_YOUR TASK_
Extract each line from the following records that contains the word "height".

_MATERIAL FOR THE TASK_
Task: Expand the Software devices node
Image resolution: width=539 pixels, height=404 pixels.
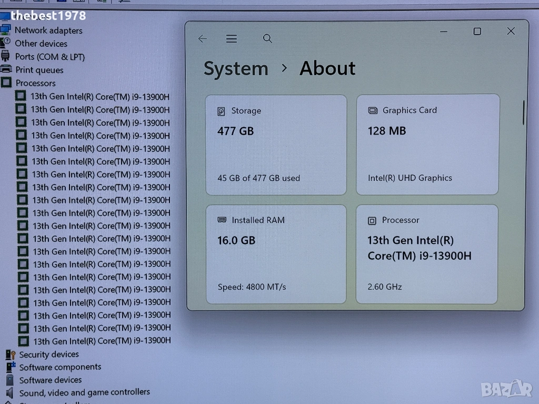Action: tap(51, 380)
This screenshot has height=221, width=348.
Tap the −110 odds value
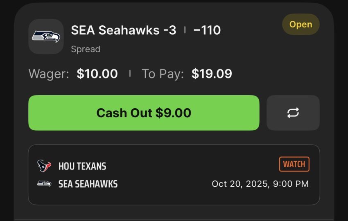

* * *

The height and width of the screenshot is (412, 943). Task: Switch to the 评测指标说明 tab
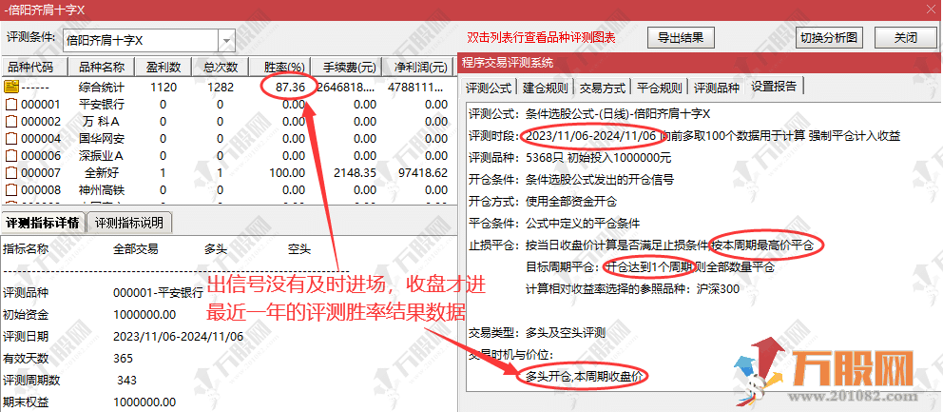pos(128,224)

==

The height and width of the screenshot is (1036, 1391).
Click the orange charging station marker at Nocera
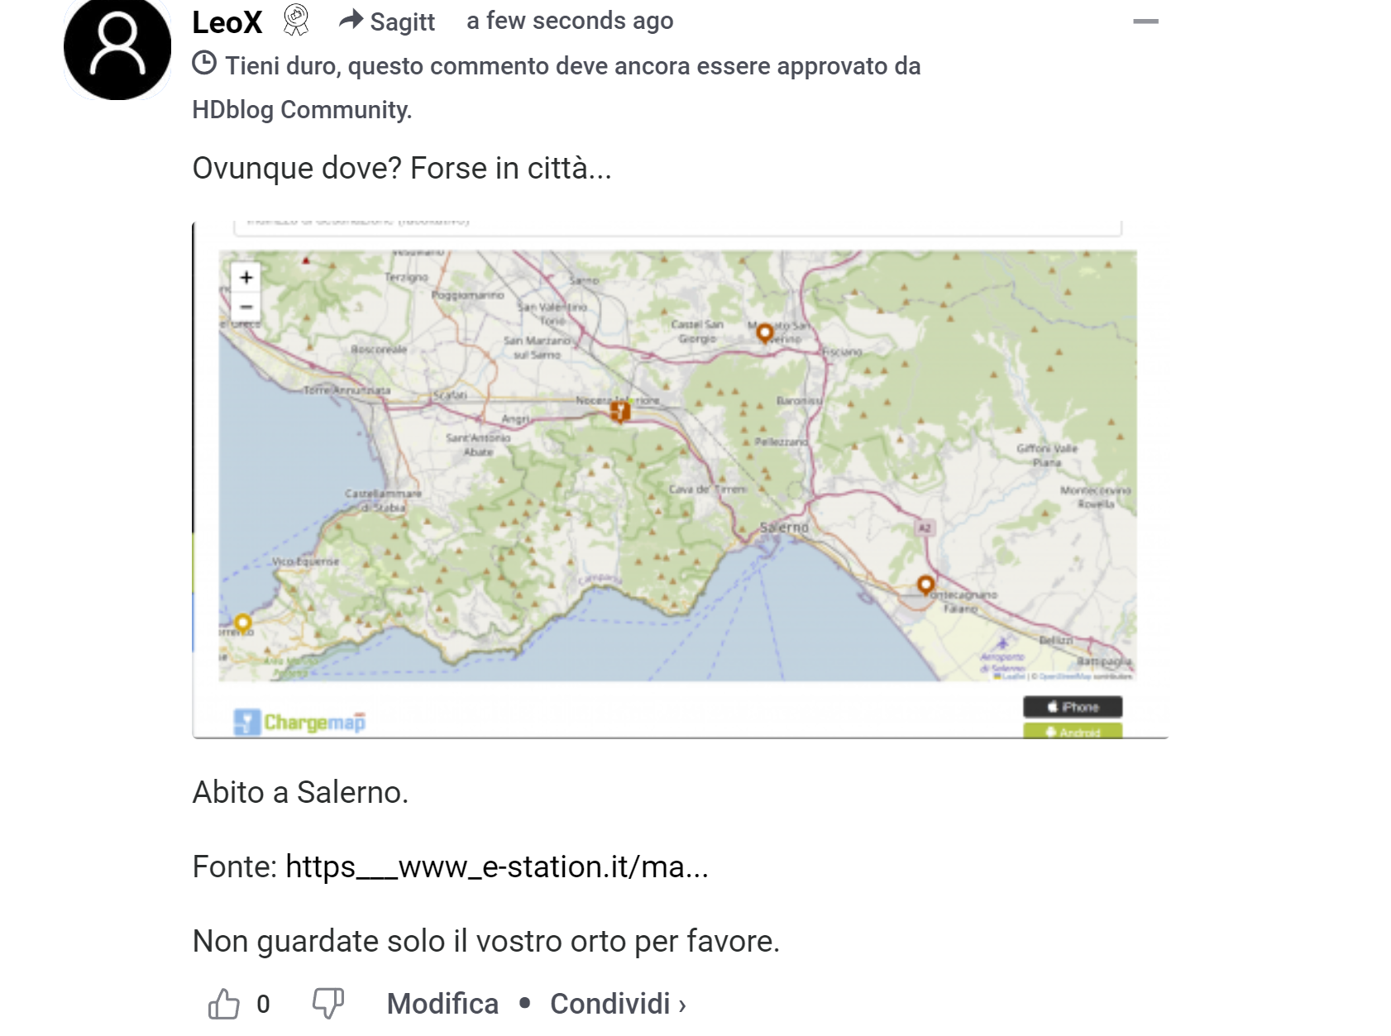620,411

_OUTPUT OF THE TASK_
Image resolution: width=539 pixels, height=404 pixels.
This screenshot has height=221, width=348.
The height and width of the screenshot is (412, 943). Task: Switch to the 评测指标说明 tab
The height and width of the screenshot is (1036, 1391).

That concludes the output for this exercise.